Les compétences légales du Collège des présidents et vice-présidents de groupe du Tribunal des prud'hommes, soit qu'il soit constitué en séance plénière de la juridiction, soit qu'il soit constitué en commission de gestion, sont de nature administrative ou organisationnelle; elles ne lui permettent pas de s'immiscer dans la conduite d'une procédure judiciaire prud'homale.

Au vu de l'incompétence fonctionnelle de l'autorité qui a prononcé la décision attaquée, celle-ci est nulle, ce qui doit être constaté d'office.

3.             Il n'y a pas lieu de renvoyer la cause au Collège des présidents et vice-présidents de groupe du Tribunal des prud'hommes, celui-ci ne disposant pas de la compétence pour statuer à nouveau. Il appartiendra au Tribunal des prud'hommes, dans sa composition prévue par l'art. 12 LTPH, de reprendre l'instruction de la cause et de statuer le cas échéant sur les questions de capacité à postuler susceptibles de se poser.

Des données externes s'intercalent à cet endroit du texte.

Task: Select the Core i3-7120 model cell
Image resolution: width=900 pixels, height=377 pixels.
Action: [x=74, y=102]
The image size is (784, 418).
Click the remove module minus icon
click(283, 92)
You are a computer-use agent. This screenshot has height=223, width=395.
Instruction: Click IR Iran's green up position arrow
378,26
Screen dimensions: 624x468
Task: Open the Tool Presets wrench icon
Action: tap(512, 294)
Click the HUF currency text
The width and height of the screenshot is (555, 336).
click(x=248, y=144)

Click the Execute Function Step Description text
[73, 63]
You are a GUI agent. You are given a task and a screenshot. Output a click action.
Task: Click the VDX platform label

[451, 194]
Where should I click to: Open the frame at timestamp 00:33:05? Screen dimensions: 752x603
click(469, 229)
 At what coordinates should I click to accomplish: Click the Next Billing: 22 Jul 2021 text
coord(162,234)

4.             Il n'est pas perçu de frais judiciaires ni alloué de dépens de recours (art. 22 al. 2 LaCC).

* * * * *


 

PAR CES MOTIFS,
La Chambre des prud'hommes, groupe :


À la forme
:

Déclare recevable le recours interjeté par A______ SA contre la décision rendue le 19 décembre 2022 par le Collège des présidents et vice-présidents de groupe du Tribunal des prud'hommes dans la cause C/7950/2022-5.

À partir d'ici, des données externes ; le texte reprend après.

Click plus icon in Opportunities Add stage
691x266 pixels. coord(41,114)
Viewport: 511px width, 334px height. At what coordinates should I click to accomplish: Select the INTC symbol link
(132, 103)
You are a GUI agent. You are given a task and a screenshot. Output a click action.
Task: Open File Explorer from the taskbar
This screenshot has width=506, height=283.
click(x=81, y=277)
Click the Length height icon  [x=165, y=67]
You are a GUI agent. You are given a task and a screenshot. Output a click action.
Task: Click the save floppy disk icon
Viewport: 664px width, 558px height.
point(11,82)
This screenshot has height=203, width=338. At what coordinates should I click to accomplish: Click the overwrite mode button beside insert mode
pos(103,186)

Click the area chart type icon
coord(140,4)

Constate que ledit recours est devenu sans objet.

Déclare irrecevable le recours interjeté par C______ contre la même décision.

Au fond :

Constate la nullité de la décision rendue le 19 décembre 2022 par le Collège des présidents et vice-présidents de groupe du Tribunal des prud'hommes dans la cause C/7950/2022-5.

Déboute les parties de toutes autres conclusions.

Siégeant :

Monsieur Patrick CHENAUX, président; Monsieur Michael RUDERMANN; juge employeur; Monsieur Willy KNOPFEL, juge salarié; Monsieur Javier BARBEITO, greffier.

 

Le président :

Patrick CHENAUX

 

 

 

 Le greffier :

Javier BARBEITO

 

 


 

 

Indication des voies de recours et valeur litigieuse :

 

Le Tribunal fédéral connaît, comme juridiction ordinaire de recours, des recours en matière civile ; la qualité et les autres conditions pour interjeter recours sont déterminées par les art. 72 à 77 et 90 ss de la loi sur le Tribunal fédéral du 17 juin 2005 (LTF ; RS 173.110). Il connaît également des recours constitutionnels subsidiaires ; la qualité et les autres conditions pour interjeter recours sont déterminées par les
art. 113 à 119 et 90 ss LTF. Dans les deux cas, le recours motivé doit être formé dans les trente jours qui suivent la notification de l'expédition complète de l'arrêt attaqué. L'art. 119 al. 1 LTF prévoit que si une partie forme un recours ordinaire et un recours constitutionnel, elle doit déposer les deux recours dans un seul mémoire.

 

Le recours doit être adressé au Tribunal fédéral, 1000 Lausanne 14.

 

Valeur litigieuse des conclusions pécuniaires au sens de la LTF inférieure à 15'000 fr.